Put the lines from the line with "Given: Collapse the" to the line with "Looking at the" into a JSON list of strings, one string per line, skipping blank lines and leaving out the pictures.

Task data.
---------------
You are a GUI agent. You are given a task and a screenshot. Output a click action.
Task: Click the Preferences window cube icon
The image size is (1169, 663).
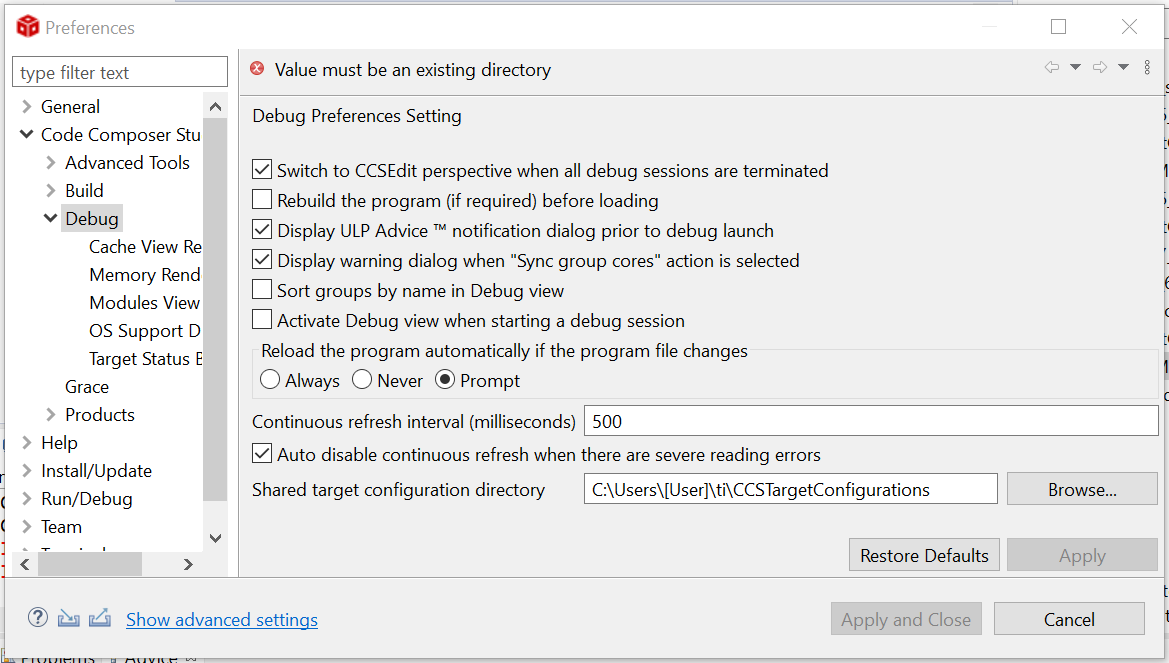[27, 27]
---------------
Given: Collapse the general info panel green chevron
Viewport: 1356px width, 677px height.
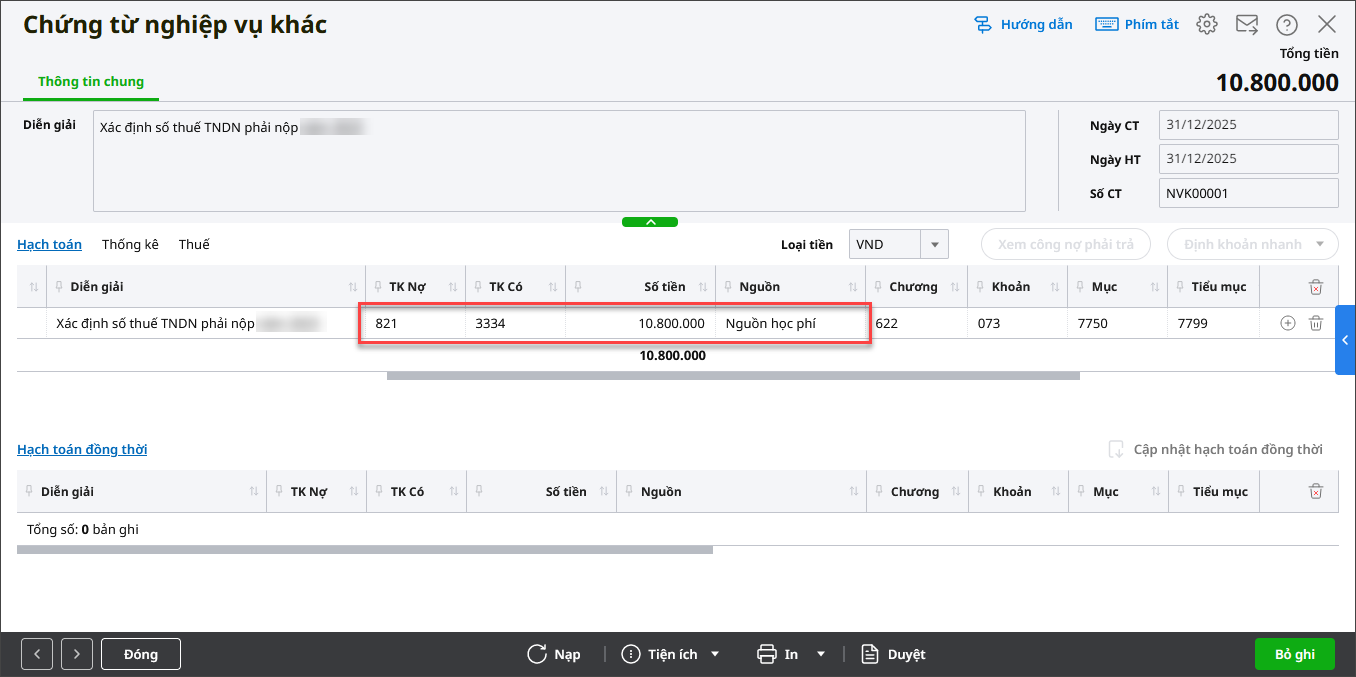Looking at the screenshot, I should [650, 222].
---------------
Exercise response.
[
  "Given: Collapse the general info panel green chevron",
  "Viewport: 1356px width, 677px height.",
  "Looking at the screenshot, I should [650, 222]."
]